Hibbert, Tyler, Danny Granger (at times) and even the guards all did a lot tonight that deserves more discussion. But the two main things that will help the Pacers emerge as one of the better teams in the East is David West bringing some offensive punch and Paul George becoming a true threat. Tonight, we saw both of those things.
And that, more than blowing out a team that might be among the worst in the league, is what Pacers fans should be excited about.
- In addition to all the intangibles bandied about above, there were two reasons Indy was able to win going away despite their 36.8% shooting: they recovered a ton of those missed shots (grabbing 18 offensive boards to Detroit’s 31 defensive boards), and they made their threes (hitting 7 of 15, including 6 of 10 from their starting perimeter players Granger, George and Collison).
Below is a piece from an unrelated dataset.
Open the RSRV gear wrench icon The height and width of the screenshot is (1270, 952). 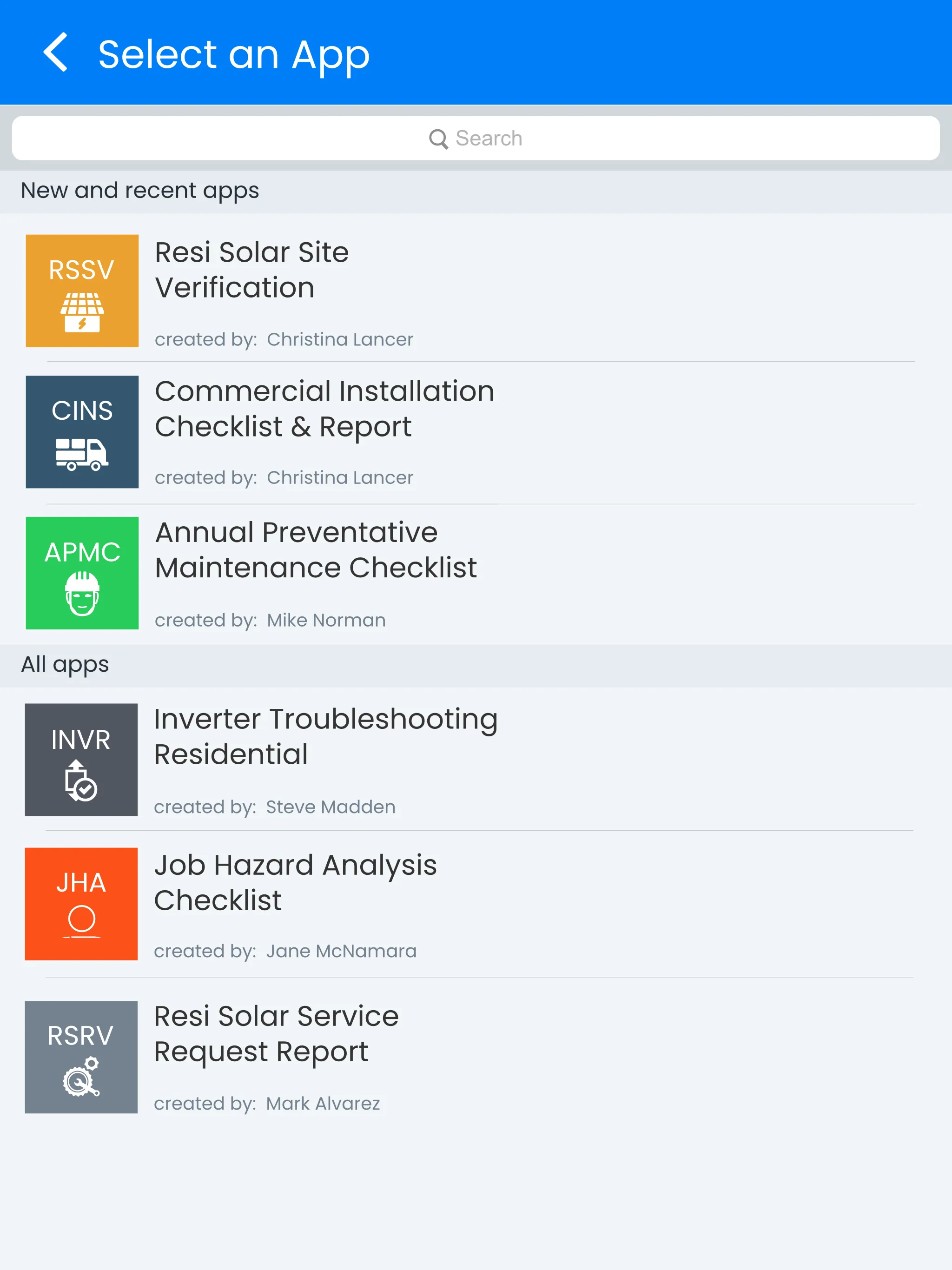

- Danny started off shaky but got going a little bit a after a getting fouled while gathering a defensive board. Indy was in the bonus so Danny got to walk down to the other end and hit two free-throws. He hit a pull-back jumper the next trip down the court. He had his ups and downs after that, but looked positively reincarnated on one pick-and-roll. It was the second straight encouraging PnR run by Indy so I’ll start by telling the backstory. On the first play, George dribbled to the left wing off a Hibbert screen and found a rolling Roy with a nice pass at the free-throw line. Two defenders jumped in front of the big fella and he kicked out a perfect pass to Collison in the corner for a three. On this second one, Danny drove hard right towards the rim with Hibbert again being the screen. Granger entered a congested middle but rather than force a tough, contested shot, he dumped the ball to a sneakily rolling Roy, who dunked the ball without dribbling as he was fouled. The one major downside to Granger’s game (other than a few sloppy brainfarts on offense) was that he remains over-interested in deflections, steals and blocks while playing defense. He has retained that swipe-at-anything mentality that fills up the stat sheet but too often comes at the expense of getting good position and forcing his man to simply take a tough shot.
- The Pacers recorded assists on 20 of their 32 field goals. That’s sharing the ball.
- While fighting for a loose ball, Tyler Hansbrough nearly ripped Will Bynum’s arm out of its socket like a GI Joe doll. Bynum was whistled for a foul. This is exactly the guy Indy needs off the bench. Mr. Bro Hands also made a slick little running hook shot at one point and stuck a nice baseline jumper on a kick-over from a driving David West. If Hansbrough and West can both be knock-down shooters from the mid-range, the spacing of this offense has the chance to give Roy Hibbert a ton of one-on-one chances in the post.
- The state of Indiana loves them some George Hill.